Apart from that, the battle behind di Grassi got a little over-heated for a while, with Danny Watts (Promatecme F3), Karun Chandhok (T-Sport), Andrew Thompson (Hitech Racing) and Clivio Piccione (Carlin Motorsport) all stacking up in a disorderly pile, all wanting to get ahead of the Brazilian if they could. They couldn't, but it afforded a few laps of amusement for the spectators, particularly when the entire field (or at least that's how it seemed) came up to lap Ajit Kumar. Now the man from Mango Racing has been courtesy itself so far when lapped, but this time he had no place to go, and he ended up holding a number of his fellow-competitors up rather badly as they wrestled their way through Clervaux. Asmer, in particular, wasn't too pleased about getting caught behind the Bollywood star. Ironically, Kumar went off into the boonies after most of the field had lapped him. There were some who would have preferred it if he'd gone a little earlier. He was joined in the field a little later by Parente, which moved Piquet up another place. Fifth really wasn't that bad for a man who'd started where he did. He was still leading the championship too, when the flag fell, though he was only two points ahead of Dirani, who had done himself no harm at all with a lights to flag victory, and including a point for fastest lap. Rossiter hung on grimly behind him, with Davison running pretty much alone, as was Asmer. Things behind Piquet finally resolved in favour of di Grassi - so no surprises there. Watts was next up, from Chandhok, Piccione, Thompson and Fairuz Fauzy (Menu Motorsport), whose performance wouldn't have looked bad were it not for Davison. Still, at least he scored a point.
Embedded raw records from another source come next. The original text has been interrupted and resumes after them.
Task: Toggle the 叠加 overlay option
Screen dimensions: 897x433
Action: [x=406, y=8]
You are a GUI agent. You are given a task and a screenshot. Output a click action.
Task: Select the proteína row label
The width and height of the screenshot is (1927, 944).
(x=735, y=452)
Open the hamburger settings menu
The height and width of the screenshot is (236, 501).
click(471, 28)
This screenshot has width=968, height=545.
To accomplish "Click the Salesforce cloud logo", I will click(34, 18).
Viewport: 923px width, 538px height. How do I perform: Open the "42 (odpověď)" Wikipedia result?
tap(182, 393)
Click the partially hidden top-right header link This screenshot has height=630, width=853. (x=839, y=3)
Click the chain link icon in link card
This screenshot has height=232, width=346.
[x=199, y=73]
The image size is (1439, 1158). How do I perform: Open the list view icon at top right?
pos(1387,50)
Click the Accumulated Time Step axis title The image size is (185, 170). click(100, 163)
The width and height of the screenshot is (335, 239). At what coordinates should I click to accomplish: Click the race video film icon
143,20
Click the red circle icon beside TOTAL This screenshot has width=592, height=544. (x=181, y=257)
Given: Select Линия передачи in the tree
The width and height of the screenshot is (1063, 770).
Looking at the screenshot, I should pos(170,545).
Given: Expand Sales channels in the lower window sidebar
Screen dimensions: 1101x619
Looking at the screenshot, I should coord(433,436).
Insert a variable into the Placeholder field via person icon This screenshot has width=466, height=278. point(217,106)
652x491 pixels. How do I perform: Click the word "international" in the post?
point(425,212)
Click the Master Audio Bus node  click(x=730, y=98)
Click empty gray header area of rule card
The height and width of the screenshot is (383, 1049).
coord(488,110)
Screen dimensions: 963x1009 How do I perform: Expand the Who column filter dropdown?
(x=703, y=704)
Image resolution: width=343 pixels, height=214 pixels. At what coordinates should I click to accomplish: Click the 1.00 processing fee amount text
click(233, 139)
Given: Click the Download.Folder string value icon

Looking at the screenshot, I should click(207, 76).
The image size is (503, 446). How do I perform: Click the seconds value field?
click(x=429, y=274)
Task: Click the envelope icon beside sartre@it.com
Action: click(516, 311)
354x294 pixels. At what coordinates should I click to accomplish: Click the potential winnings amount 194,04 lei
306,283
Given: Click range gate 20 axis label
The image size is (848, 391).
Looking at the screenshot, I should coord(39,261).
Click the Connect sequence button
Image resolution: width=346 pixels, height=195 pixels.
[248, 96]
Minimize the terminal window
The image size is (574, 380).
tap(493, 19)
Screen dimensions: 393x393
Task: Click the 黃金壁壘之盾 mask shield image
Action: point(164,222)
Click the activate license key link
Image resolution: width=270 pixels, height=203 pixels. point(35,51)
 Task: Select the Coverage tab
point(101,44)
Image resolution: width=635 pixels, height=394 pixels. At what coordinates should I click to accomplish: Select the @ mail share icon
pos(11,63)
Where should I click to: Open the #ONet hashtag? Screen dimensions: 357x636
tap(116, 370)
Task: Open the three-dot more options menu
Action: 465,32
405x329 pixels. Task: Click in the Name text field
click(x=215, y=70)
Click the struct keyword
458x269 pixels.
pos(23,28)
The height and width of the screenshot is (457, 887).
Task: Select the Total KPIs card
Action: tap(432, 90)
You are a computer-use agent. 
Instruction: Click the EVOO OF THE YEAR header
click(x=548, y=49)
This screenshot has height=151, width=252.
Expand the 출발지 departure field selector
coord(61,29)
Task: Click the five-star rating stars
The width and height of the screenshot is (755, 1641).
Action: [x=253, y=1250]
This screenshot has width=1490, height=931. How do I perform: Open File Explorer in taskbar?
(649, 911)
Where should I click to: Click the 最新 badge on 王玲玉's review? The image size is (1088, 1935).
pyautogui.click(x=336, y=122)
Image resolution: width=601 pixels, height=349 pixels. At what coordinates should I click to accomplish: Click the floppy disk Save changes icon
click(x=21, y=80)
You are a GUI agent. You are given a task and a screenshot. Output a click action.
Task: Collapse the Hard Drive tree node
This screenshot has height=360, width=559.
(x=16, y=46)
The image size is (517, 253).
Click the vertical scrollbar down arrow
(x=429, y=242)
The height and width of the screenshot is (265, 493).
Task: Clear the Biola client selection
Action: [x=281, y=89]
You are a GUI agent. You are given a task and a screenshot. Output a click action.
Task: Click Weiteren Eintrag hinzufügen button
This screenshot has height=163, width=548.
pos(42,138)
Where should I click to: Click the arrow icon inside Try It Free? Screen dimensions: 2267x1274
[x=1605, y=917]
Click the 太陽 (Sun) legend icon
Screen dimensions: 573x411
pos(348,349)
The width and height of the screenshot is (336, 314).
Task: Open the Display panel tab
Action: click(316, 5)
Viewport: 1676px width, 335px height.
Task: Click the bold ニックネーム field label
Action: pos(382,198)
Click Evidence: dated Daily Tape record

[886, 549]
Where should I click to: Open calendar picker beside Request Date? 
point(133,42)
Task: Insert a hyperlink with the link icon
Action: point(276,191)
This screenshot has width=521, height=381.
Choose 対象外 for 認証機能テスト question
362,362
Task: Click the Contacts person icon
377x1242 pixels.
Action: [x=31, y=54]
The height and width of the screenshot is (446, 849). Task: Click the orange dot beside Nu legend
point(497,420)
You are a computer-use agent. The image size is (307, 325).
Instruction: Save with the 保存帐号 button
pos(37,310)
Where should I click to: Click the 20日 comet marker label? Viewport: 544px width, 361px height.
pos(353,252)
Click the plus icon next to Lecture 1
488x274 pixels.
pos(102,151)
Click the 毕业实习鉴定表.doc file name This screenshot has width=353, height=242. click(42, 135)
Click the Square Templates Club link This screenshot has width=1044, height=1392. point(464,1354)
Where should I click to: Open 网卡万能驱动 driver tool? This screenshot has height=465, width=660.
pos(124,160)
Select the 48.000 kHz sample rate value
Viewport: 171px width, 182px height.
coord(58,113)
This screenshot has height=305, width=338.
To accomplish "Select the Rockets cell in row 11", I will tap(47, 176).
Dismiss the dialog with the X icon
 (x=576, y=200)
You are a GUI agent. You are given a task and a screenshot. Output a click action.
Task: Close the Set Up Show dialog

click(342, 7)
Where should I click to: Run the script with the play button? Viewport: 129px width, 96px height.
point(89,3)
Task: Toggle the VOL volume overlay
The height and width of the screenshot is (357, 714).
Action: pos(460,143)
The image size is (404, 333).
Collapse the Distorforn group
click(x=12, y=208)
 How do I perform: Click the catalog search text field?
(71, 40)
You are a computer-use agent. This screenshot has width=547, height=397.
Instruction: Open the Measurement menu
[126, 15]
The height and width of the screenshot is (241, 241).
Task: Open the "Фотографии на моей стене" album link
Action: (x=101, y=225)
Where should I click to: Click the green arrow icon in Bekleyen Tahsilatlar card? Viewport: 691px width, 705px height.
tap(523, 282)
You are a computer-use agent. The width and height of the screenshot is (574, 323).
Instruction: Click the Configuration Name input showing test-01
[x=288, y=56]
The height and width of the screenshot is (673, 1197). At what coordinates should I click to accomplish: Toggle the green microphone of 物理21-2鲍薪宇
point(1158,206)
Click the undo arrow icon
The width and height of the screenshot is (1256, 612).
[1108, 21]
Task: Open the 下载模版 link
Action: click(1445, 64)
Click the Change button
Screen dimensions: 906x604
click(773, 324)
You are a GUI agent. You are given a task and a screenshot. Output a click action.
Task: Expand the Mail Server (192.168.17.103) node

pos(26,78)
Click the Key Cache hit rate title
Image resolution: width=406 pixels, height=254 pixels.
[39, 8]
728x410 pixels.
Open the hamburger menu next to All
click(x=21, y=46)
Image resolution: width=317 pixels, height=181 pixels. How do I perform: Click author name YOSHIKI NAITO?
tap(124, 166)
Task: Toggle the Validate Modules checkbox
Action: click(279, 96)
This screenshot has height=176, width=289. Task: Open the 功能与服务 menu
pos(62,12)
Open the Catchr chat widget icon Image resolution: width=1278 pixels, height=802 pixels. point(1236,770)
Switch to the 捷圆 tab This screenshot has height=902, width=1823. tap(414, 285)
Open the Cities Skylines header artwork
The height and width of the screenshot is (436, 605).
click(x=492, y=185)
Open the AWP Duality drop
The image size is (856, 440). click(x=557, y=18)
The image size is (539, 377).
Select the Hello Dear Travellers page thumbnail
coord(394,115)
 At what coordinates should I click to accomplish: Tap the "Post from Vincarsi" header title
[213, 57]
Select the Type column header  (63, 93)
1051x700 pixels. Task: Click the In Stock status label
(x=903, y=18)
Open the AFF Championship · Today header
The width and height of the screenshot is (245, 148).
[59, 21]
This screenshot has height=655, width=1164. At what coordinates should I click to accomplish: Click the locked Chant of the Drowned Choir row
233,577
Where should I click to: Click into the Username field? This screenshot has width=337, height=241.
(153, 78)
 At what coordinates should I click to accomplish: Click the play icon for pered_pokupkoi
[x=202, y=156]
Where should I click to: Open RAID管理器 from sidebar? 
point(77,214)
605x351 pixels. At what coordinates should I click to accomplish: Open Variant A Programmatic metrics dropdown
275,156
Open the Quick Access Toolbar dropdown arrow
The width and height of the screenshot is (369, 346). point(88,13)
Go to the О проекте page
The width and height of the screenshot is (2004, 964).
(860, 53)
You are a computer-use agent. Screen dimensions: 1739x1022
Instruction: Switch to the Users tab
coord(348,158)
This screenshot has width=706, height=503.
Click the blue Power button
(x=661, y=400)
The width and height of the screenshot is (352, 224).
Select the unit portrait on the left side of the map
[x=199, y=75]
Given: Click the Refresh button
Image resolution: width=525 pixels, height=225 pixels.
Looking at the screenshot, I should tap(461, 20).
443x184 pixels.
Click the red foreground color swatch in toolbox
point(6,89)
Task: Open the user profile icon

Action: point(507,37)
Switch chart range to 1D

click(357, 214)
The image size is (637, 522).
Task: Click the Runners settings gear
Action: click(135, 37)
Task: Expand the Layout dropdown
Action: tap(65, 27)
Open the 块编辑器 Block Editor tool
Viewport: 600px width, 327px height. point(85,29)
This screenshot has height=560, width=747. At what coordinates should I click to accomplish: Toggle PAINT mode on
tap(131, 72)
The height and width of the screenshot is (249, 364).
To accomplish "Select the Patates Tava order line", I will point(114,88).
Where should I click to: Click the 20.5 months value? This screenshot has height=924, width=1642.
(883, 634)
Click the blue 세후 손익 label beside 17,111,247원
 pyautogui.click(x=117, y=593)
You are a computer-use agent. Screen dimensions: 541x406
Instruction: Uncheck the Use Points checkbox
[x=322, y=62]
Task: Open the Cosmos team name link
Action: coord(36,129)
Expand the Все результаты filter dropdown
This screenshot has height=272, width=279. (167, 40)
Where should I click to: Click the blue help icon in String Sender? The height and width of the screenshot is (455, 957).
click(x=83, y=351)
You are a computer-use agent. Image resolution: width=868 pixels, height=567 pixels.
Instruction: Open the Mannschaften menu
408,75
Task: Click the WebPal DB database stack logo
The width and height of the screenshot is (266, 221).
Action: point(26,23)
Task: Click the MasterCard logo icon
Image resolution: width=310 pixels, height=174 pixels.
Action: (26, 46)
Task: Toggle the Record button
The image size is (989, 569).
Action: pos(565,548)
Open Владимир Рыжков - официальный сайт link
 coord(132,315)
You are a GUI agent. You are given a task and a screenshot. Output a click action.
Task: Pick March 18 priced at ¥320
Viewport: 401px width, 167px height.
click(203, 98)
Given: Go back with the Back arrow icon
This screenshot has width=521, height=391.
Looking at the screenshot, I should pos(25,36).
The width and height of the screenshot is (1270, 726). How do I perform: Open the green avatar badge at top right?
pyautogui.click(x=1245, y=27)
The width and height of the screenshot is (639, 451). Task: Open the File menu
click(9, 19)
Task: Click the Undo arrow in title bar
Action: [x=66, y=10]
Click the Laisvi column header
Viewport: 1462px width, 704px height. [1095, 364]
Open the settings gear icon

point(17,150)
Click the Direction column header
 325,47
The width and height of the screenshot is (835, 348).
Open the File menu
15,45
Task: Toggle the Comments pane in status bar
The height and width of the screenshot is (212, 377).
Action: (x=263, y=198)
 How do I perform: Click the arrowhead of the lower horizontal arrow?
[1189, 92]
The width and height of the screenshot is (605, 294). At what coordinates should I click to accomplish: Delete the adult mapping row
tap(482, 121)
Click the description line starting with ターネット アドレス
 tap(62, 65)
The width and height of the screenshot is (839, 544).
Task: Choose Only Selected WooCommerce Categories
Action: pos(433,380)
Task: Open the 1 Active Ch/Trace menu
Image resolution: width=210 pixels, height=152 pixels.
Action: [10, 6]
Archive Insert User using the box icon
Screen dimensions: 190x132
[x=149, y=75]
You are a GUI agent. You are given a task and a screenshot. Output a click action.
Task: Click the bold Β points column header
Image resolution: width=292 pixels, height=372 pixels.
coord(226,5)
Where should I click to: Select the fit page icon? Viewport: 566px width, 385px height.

Lewis had been troubled by Jelley in the closing laps but had never really looked likely to lose the Scholarship Class win, again claiming the maximum points to move a long way ahead in the points. It begins to look as if no one has the answer to him, and if they wait much longer to try and find a solution, it's going to be too late anyway.
So, Round 5 was over, and very quiet it was too. It was to be hoped that the second race of the day might provide a little more in the way of excitement, or those who suggest F3 is boring would be given way too much ammunition to aid their case, and we might be unlucky enough to end up with pit stops or some similar abomination being introduced next year. And no one in their right minds should want that!